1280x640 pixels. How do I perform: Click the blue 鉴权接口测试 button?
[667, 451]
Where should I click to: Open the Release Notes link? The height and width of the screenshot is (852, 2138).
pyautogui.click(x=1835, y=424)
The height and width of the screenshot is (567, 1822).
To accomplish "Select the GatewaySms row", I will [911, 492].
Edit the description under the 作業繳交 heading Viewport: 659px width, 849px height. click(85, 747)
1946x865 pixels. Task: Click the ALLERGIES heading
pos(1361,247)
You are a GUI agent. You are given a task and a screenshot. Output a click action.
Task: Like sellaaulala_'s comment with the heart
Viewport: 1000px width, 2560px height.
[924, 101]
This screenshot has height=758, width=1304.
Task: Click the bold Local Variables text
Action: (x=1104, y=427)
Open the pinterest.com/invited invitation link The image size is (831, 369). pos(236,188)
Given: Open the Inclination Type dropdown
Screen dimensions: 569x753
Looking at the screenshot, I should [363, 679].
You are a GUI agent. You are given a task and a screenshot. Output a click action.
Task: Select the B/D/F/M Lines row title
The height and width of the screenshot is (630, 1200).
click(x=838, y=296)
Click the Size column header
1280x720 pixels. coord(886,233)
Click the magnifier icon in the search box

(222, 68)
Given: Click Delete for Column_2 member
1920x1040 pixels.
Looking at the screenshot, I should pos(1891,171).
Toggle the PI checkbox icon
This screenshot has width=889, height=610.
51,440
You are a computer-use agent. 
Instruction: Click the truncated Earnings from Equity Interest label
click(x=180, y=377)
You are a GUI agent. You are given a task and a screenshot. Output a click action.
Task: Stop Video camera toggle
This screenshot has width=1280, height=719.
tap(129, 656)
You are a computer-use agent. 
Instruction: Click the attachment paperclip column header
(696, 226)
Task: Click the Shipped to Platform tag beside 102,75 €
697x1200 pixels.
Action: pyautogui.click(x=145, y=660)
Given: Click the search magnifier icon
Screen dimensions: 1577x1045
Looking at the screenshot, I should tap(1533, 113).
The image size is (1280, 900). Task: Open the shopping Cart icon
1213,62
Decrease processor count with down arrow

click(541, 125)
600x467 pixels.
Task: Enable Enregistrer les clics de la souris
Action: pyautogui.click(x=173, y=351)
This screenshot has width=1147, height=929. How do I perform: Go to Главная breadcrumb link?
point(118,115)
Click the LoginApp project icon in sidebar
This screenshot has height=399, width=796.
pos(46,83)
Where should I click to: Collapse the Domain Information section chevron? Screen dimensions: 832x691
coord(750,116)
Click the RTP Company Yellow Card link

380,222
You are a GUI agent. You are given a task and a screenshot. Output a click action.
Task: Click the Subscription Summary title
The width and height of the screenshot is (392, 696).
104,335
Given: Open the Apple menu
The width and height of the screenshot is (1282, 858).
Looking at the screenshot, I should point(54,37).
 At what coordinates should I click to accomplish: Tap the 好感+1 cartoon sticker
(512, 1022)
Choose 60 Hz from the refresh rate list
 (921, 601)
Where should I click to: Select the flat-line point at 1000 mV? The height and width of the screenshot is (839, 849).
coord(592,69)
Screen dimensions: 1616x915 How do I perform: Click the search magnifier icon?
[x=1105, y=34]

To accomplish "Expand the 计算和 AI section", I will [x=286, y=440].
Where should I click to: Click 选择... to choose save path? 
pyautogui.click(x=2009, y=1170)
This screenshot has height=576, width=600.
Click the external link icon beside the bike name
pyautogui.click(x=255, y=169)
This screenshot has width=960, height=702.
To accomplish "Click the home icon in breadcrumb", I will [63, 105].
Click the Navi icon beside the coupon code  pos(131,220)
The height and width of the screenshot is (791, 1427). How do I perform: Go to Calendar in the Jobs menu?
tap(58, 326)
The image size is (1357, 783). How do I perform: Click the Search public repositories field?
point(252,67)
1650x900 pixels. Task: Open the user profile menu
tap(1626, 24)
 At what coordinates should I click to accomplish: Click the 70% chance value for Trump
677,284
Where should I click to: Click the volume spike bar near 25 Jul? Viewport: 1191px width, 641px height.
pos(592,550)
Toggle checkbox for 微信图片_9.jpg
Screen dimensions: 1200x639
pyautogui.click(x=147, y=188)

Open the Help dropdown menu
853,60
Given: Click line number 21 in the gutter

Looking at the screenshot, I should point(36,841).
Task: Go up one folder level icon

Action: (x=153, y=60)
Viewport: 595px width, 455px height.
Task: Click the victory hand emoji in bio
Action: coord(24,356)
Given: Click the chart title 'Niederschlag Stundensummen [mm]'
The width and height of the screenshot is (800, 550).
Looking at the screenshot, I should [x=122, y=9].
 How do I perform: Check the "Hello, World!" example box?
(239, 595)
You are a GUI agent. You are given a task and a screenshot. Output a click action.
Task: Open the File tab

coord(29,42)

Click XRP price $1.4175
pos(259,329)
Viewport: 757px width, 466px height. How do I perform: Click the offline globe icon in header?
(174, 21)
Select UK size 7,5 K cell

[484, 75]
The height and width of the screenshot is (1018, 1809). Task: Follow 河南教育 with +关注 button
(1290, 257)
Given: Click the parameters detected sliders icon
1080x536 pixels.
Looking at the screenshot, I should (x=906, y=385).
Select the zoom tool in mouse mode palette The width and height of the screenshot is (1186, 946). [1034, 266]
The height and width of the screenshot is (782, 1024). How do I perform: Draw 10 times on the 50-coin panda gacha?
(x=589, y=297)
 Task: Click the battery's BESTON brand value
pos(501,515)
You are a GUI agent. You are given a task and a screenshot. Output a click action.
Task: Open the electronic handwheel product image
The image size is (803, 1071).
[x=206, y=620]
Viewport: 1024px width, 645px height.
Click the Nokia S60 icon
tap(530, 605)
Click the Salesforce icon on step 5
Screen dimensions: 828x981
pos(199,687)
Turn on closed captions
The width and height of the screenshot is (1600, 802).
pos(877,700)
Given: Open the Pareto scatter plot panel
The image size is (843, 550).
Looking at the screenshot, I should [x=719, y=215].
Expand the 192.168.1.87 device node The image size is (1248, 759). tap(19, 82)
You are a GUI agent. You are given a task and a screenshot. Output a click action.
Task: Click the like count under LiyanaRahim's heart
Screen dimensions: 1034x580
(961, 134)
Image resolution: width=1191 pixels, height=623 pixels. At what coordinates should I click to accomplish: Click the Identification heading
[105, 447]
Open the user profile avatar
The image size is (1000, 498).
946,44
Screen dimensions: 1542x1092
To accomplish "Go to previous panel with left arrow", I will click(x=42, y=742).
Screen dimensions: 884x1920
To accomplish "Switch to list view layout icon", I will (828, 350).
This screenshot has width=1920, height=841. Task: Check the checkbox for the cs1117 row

::::

#### [Task instructions]
Up to and including the line with "Task: Select the B/D/F/M Lines row title", print every line of the material above, starting from its first line, exactly.

#### [Result of this task]
1280x640 pixels. How do I perform: Click the blue 鉴权接口测试 button?
[667, 451]
Where should I click to: Open the Release Notes link? The height and width of the screenshot is (852, 2138).
pyautogui.click(x=1835, y=424)
The height and width of the screenshot is (567, 1822).
To accomplish "Select the GatewaySms row", I will [911, 492].
Edit the description under the 作業繳交 heading Viewport: 659px width, 849px height. click(85, 747)
1946x865 pixels. Task: Click the ALLERGIES heading
pos(1361,247)
You are a GUI agent. You are given a task and a screenshot. Output a click action.
Task: Like sellaaulala_'s comment with the heart
Viewport: 1000px width, 2560px height.
[924, 101]
This screenshot has height=758, width=1304.
Task: Click the bold Local Variables text
Action: (x=1104, y=427)
Open the pinterest.com/invited invitation link The image size is (831, 369). pos(236,188)
Given: Open the Inclination Type dropdown
Screen dimensions: 569x753
Looking at the screenshot, I should [363, 679].
You are a GUI agent. You are given a task and a screenshot. Output a click action.
Task: Select the B/D/F/M Lines row title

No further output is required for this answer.